-------- ITEMS --------
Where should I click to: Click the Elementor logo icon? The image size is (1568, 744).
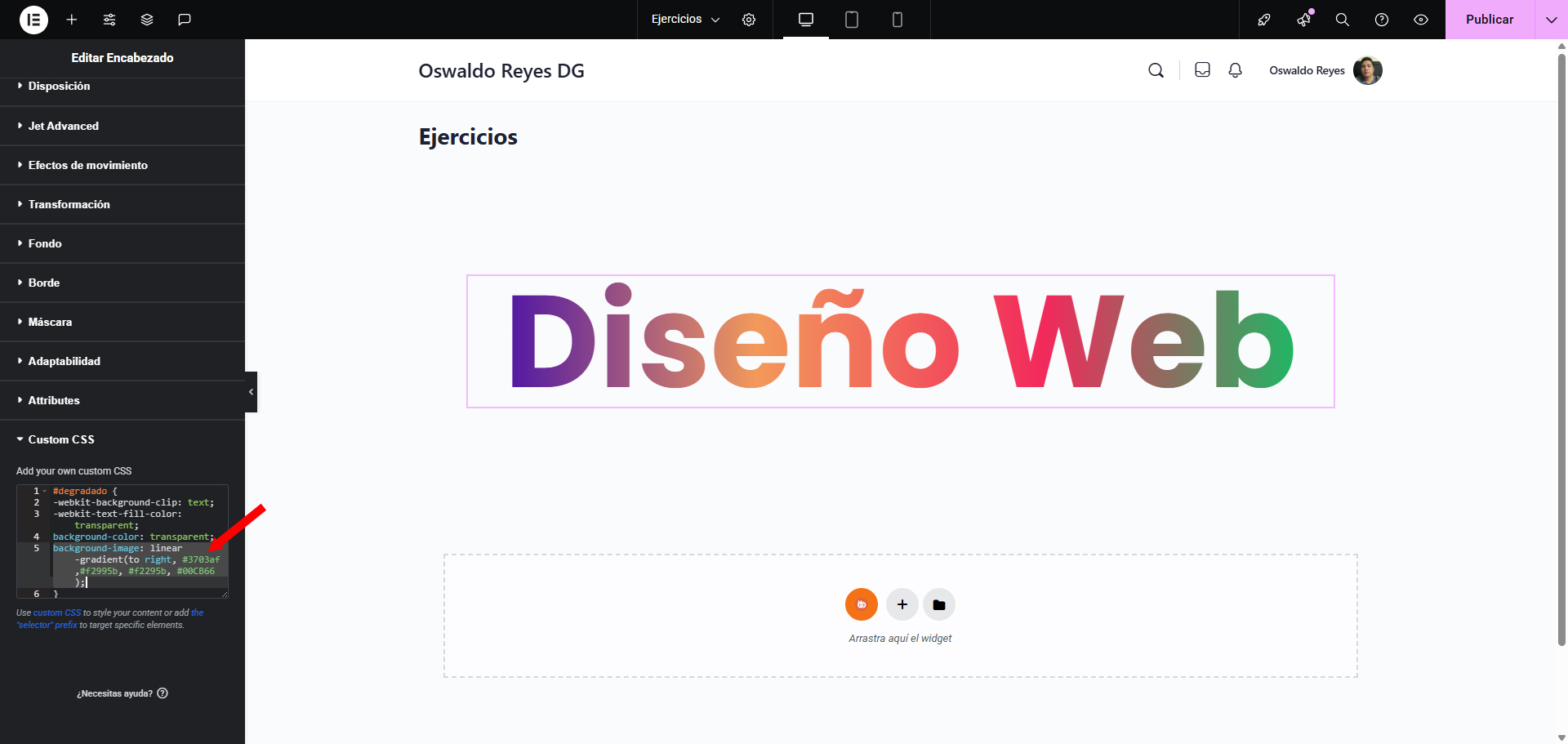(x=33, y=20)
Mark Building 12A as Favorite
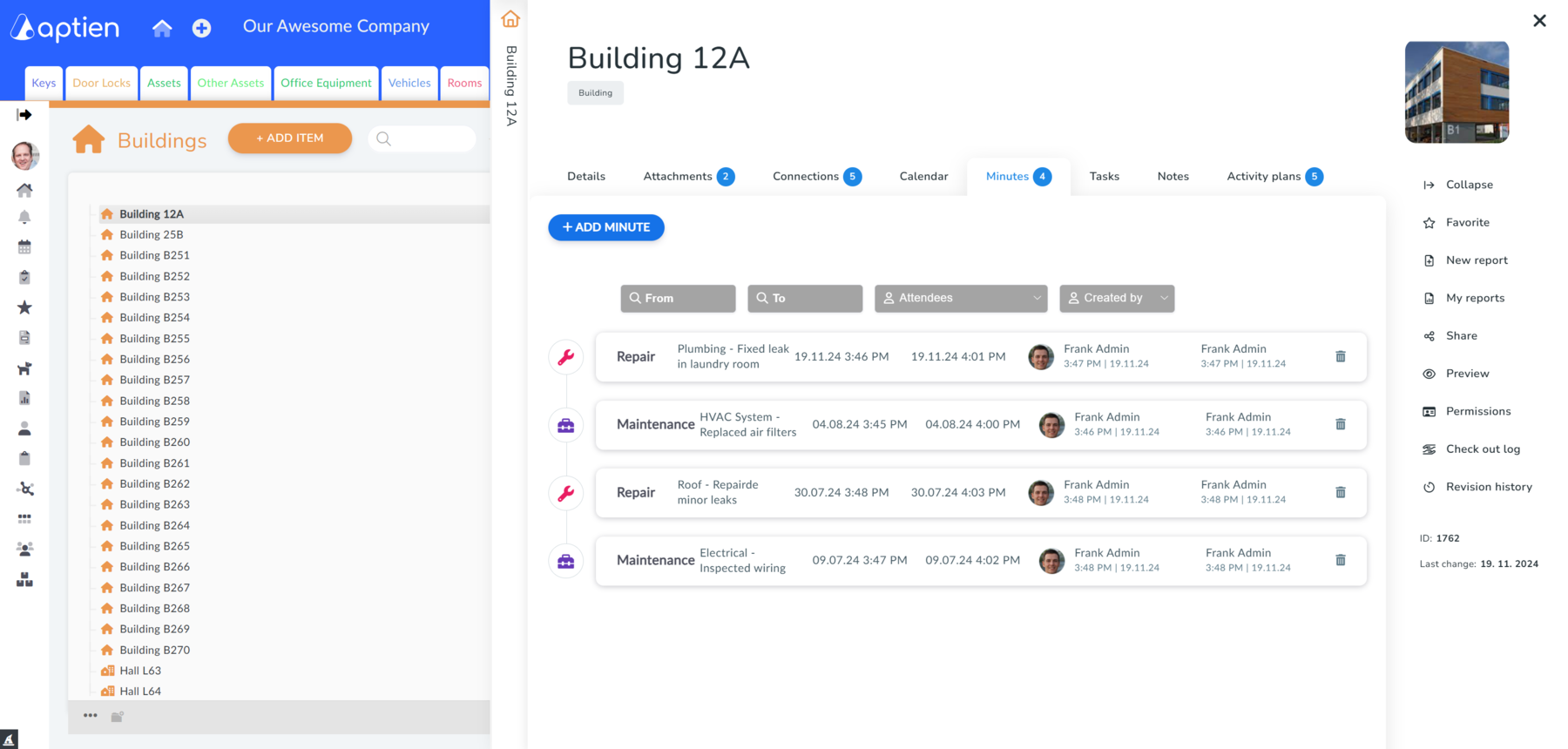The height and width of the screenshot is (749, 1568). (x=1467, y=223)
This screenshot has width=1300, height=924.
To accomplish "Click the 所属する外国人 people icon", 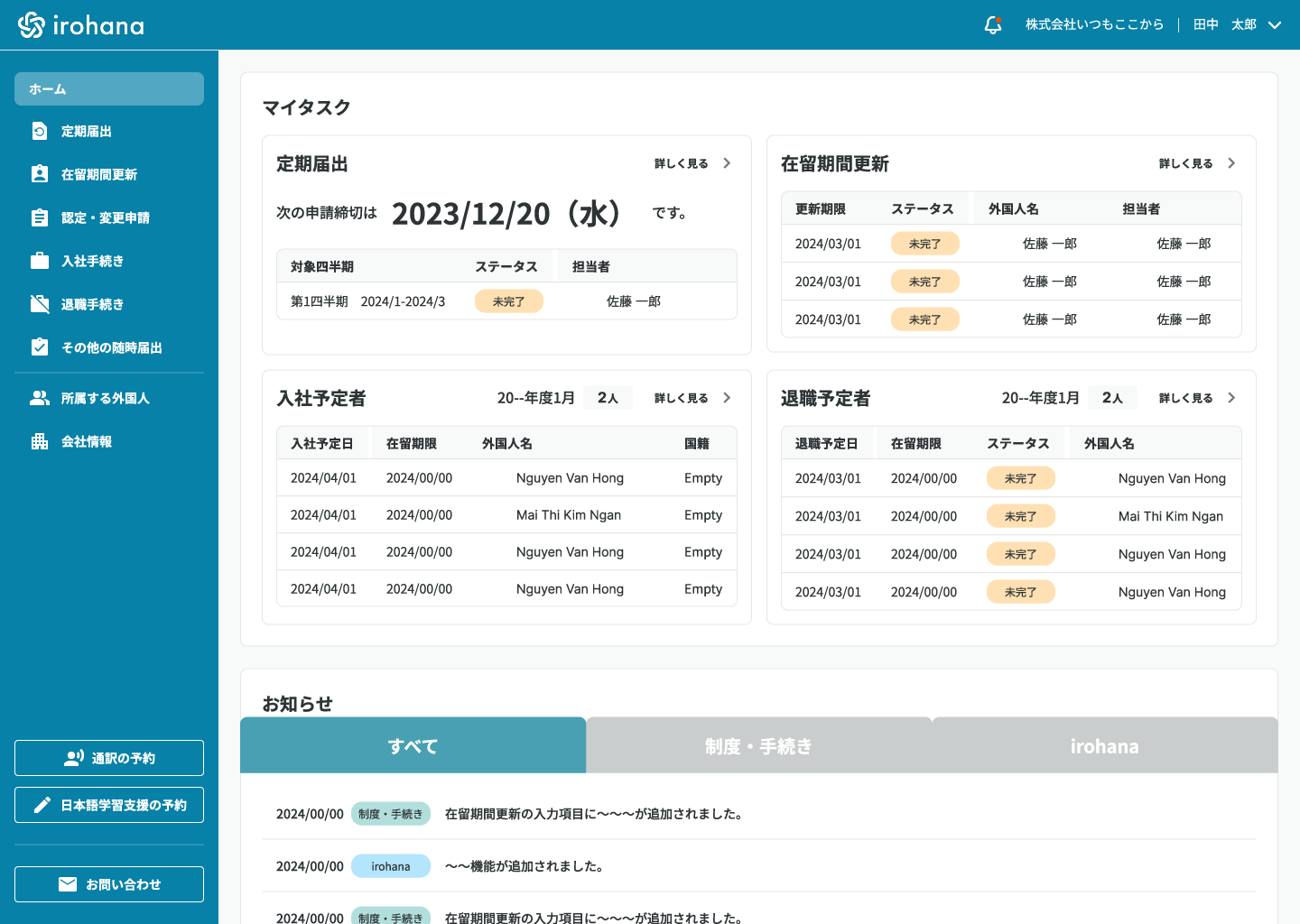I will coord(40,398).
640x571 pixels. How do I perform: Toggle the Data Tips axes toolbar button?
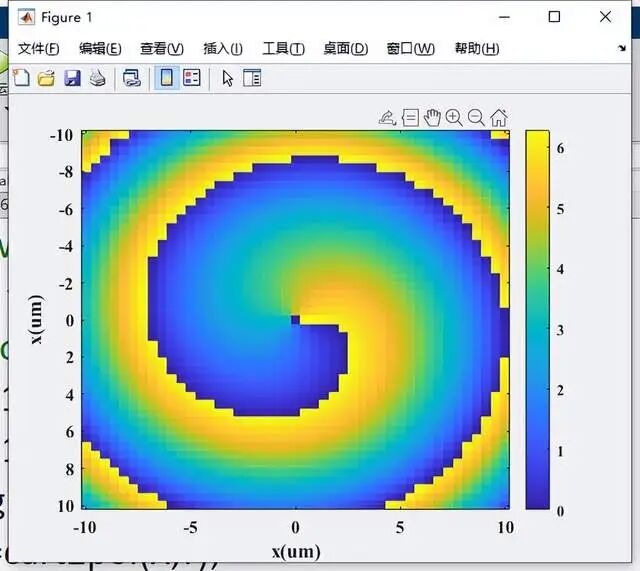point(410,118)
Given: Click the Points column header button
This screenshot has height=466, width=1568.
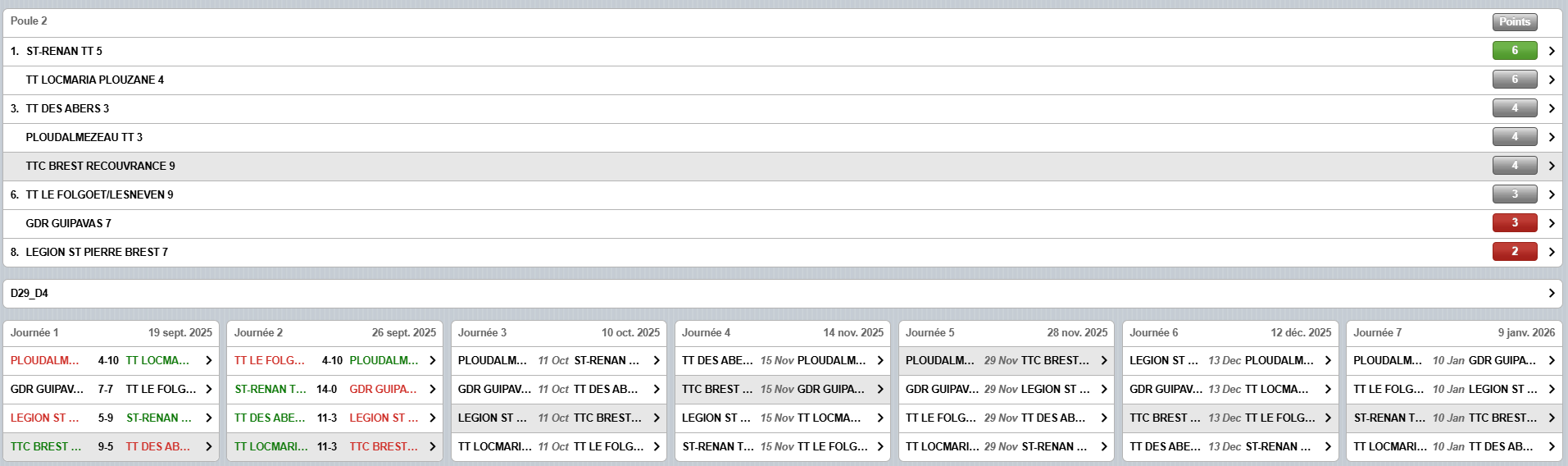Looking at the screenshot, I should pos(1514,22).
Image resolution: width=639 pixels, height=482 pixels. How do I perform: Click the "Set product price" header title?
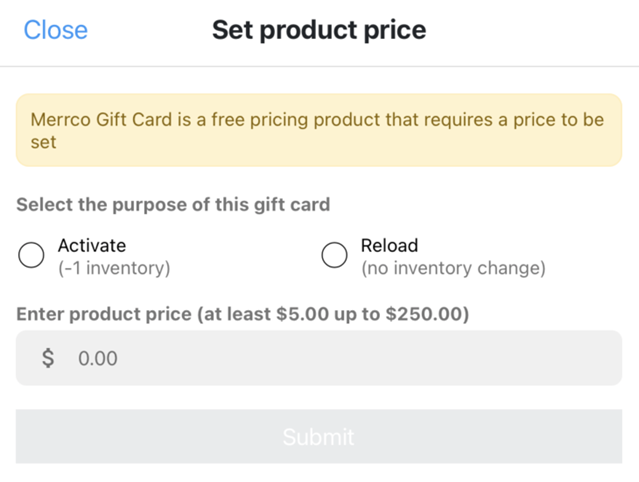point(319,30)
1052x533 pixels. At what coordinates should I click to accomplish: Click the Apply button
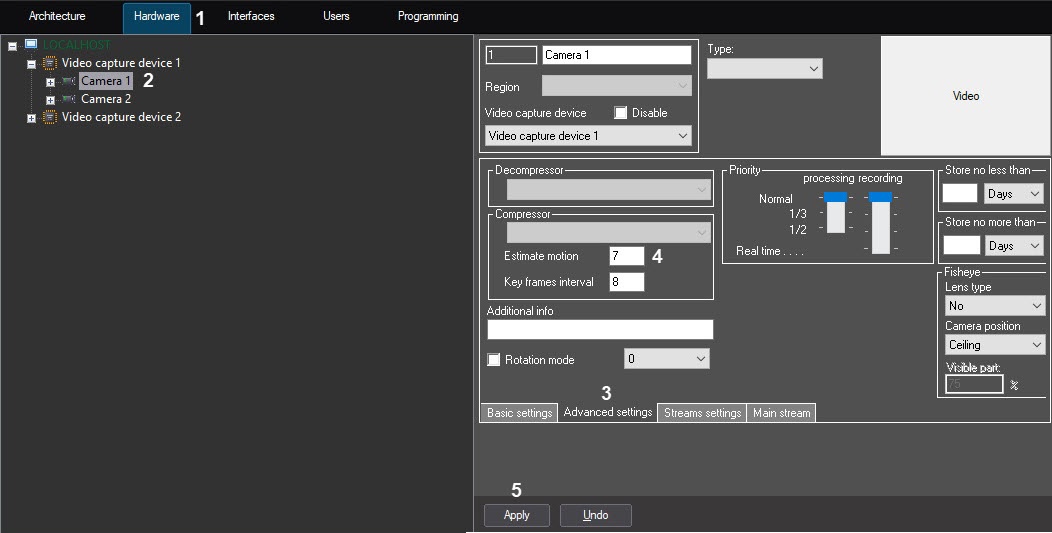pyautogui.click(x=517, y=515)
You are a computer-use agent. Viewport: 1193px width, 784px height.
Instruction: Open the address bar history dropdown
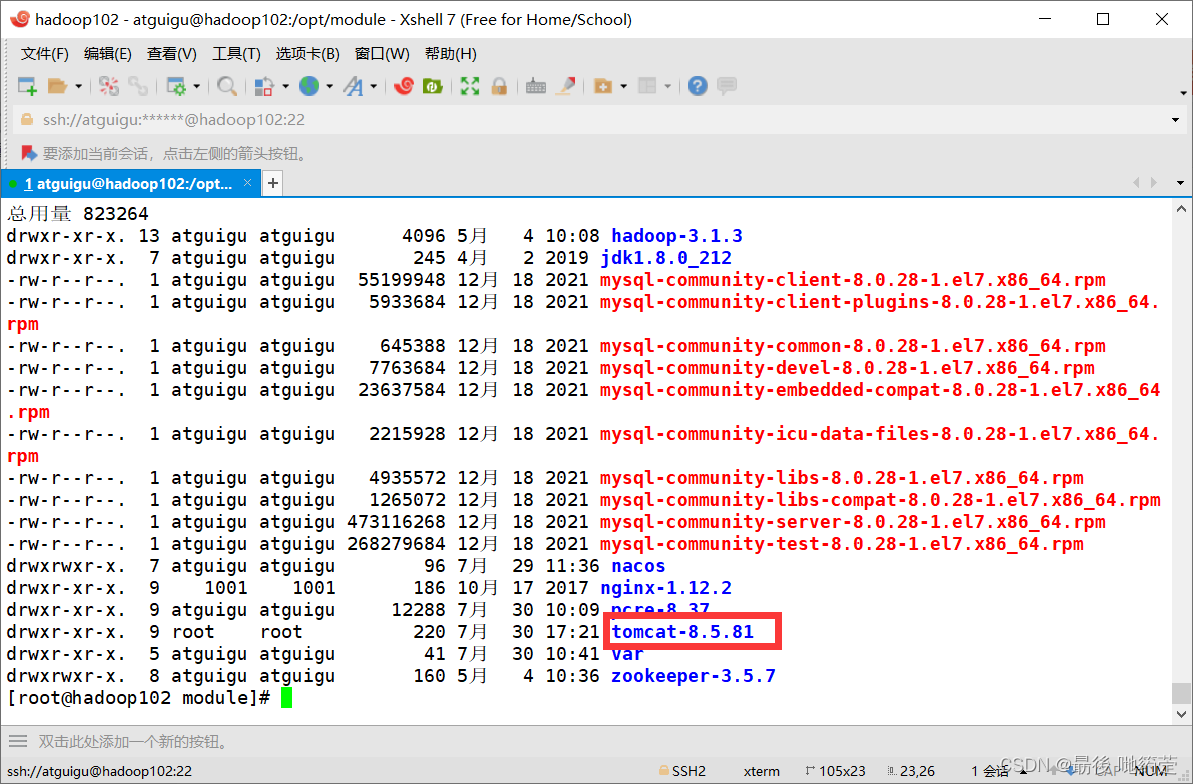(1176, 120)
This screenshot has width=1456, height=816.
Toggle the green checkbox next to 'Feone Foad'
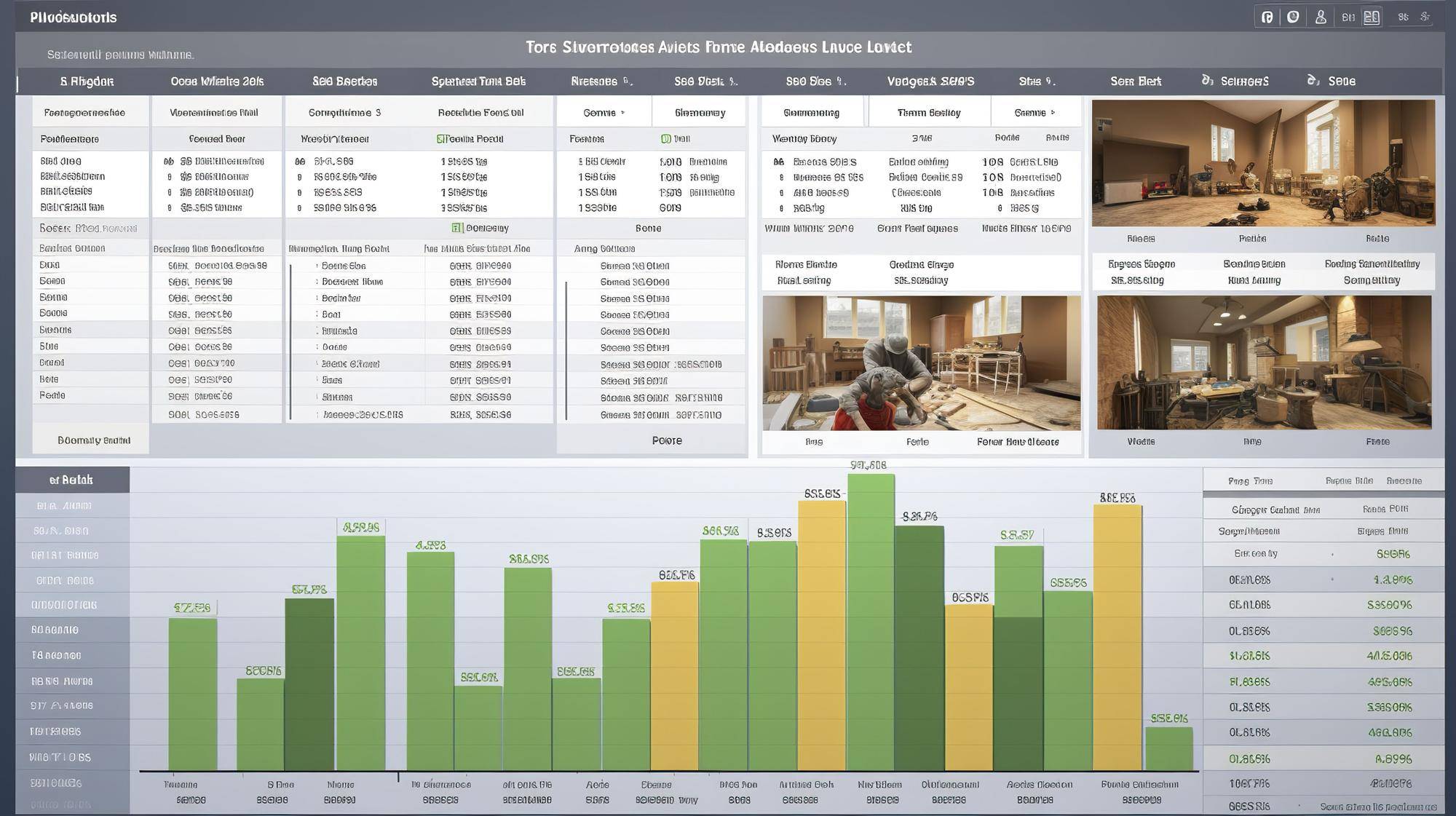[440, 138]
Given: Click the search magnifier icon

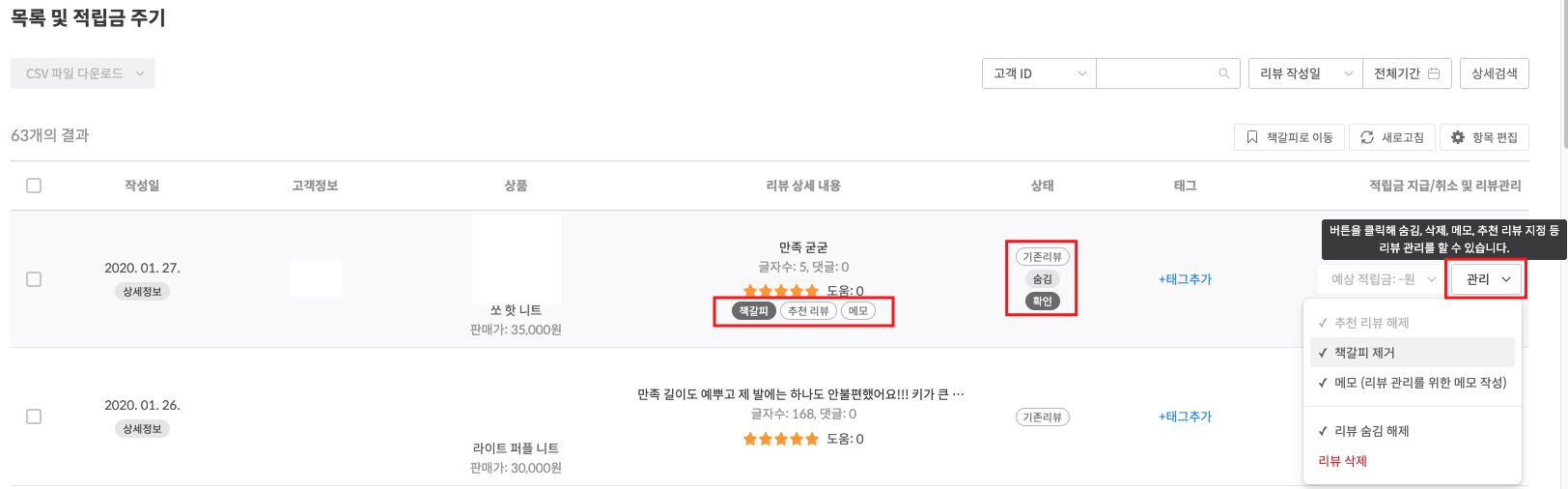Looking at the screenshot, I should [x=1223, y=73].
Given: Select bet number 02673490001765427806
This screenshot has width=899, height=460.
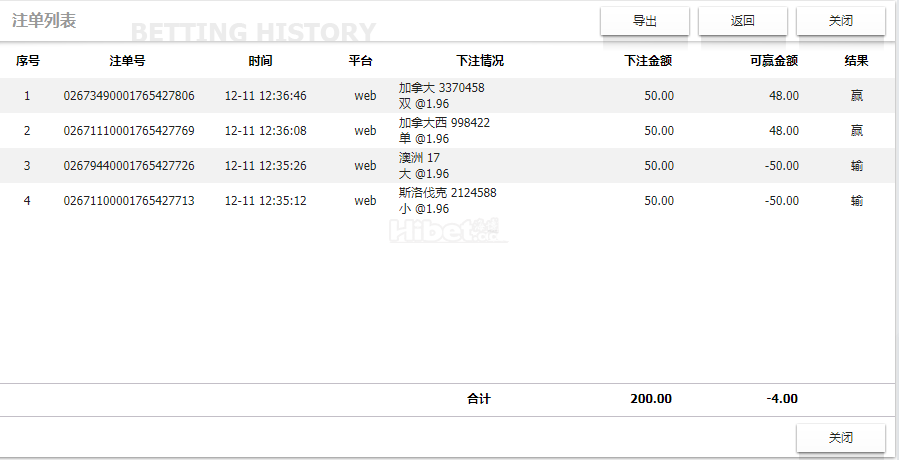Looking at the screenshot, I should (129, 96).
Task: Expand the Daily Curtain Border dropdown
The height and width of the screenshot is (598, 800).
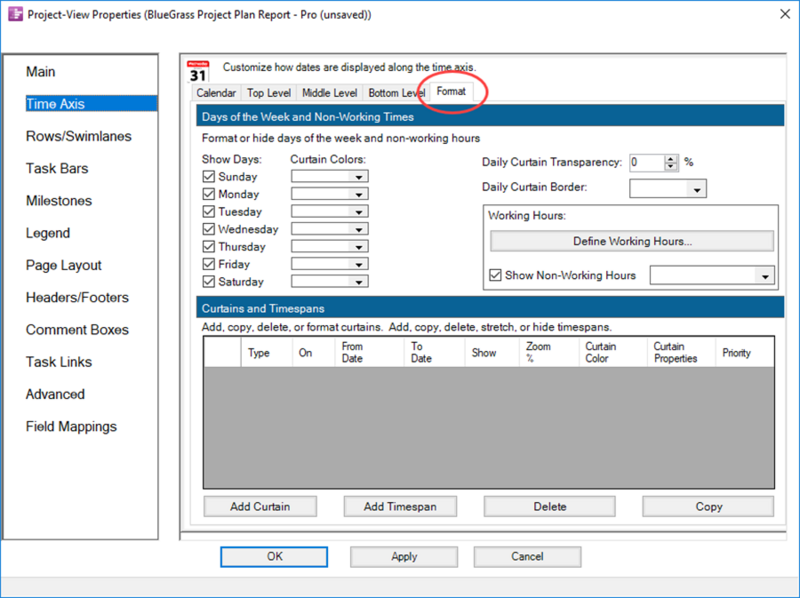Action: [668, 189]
--------
» **WHAT IS BEING ASKED**: Please render the lines of the material starting at the one containing "You are a computer-use" and ending at the one containing "Looking at the screenshot, I should [x=1223, y=73]." as a Markdown table with the columns No. and Text, skipping blank lines. Leave the pictures out of your answer.

» **RESPONSE FOR THIS EXERCISE**:
| No. | Text |
|---|---|
| 1 | You are a computer-use agent. Viewport: 1193px width, 784px height. |
| 2 | Instruction: Open the address bar history dropdown |
| 3 | (1176, 120) |
| 4 | This screenshot has width=1456, height=816. |
| 5 | Toggle the green checkbox next to 'Feone Foad' |
| 6 | [440, 138] |
| 7 | Given: Click the search magnifier icon |
| 8 | Looking at the screenshot, I should [x=1223, y=73]. |